What you have to do: What are the lines from the one with "You are a computer-use" through the end of the records below, written out exactly and without the pictures?

The input:

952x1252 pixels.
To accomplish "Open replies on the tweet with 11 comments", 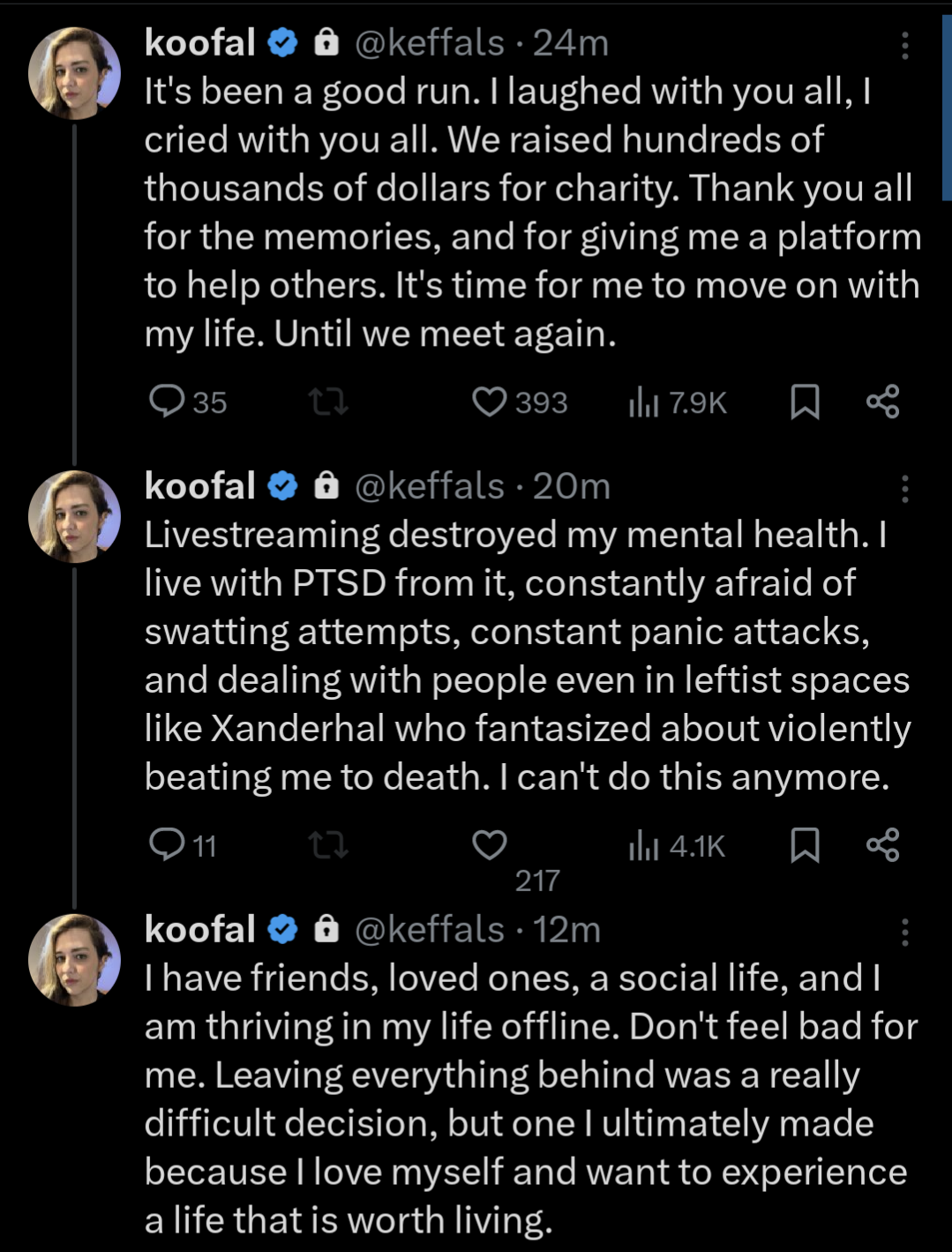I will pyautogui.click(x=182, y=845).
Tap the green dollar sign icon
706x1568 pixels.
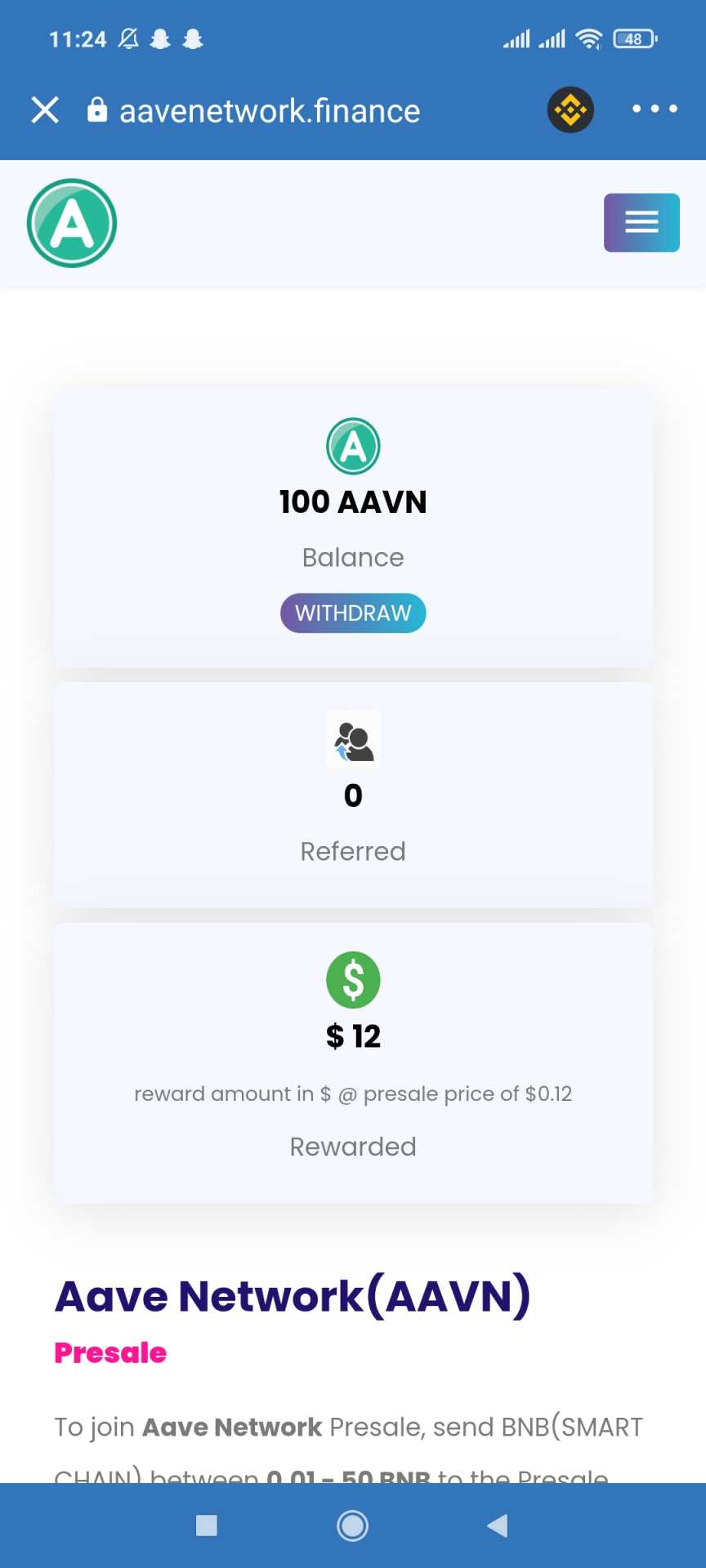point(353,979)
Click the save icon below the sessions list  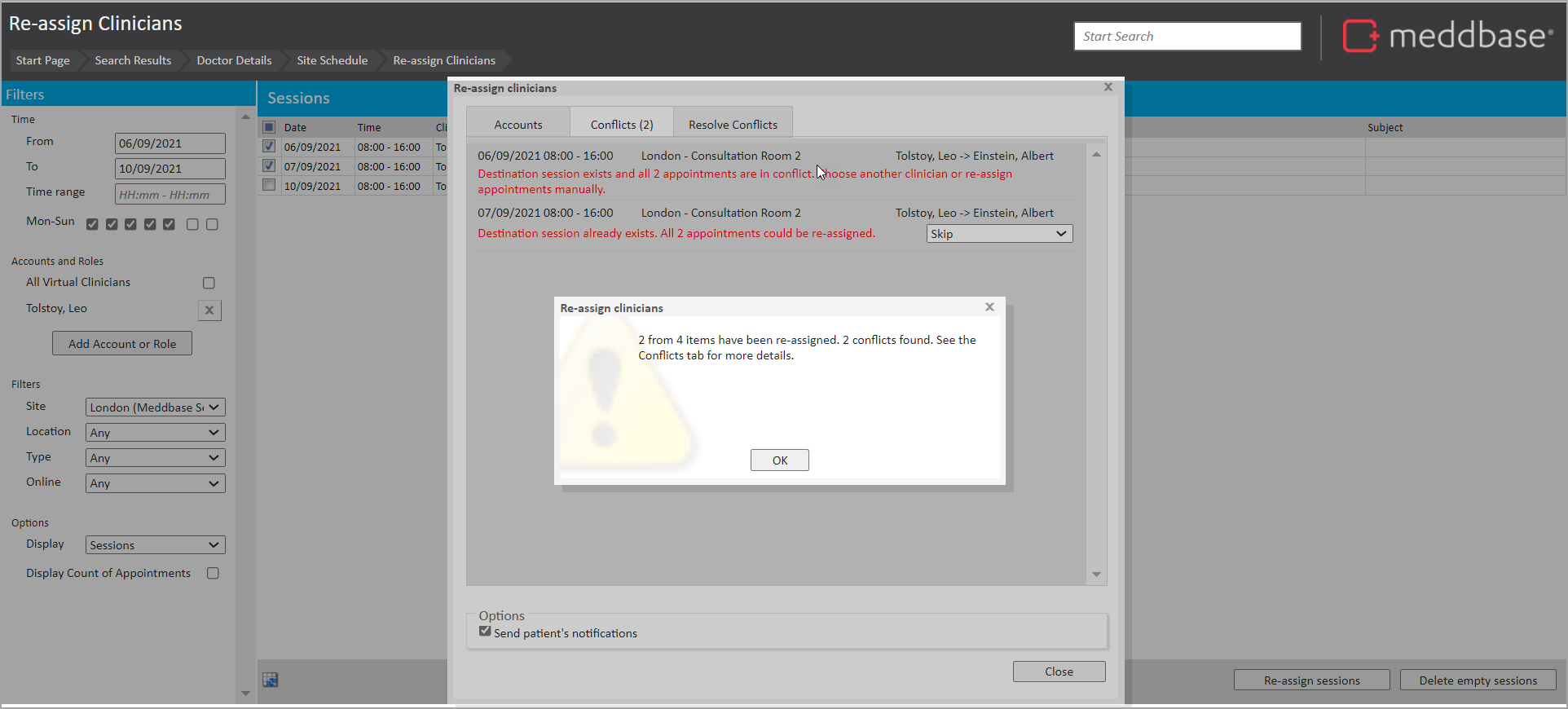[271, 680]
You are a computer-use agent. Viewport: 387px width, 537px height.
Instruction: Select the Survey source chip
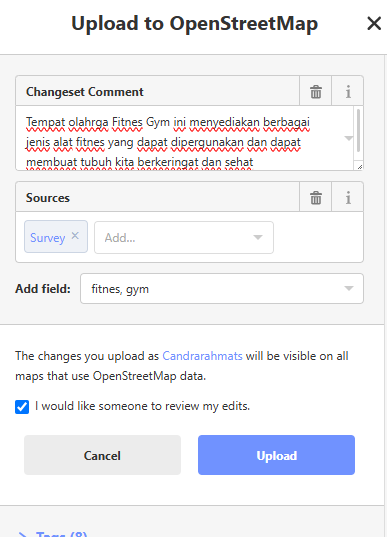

Task result:
You are a computer-use agent. Viewport: 387px width, 537px height.
Instruction: Select the Survey source chip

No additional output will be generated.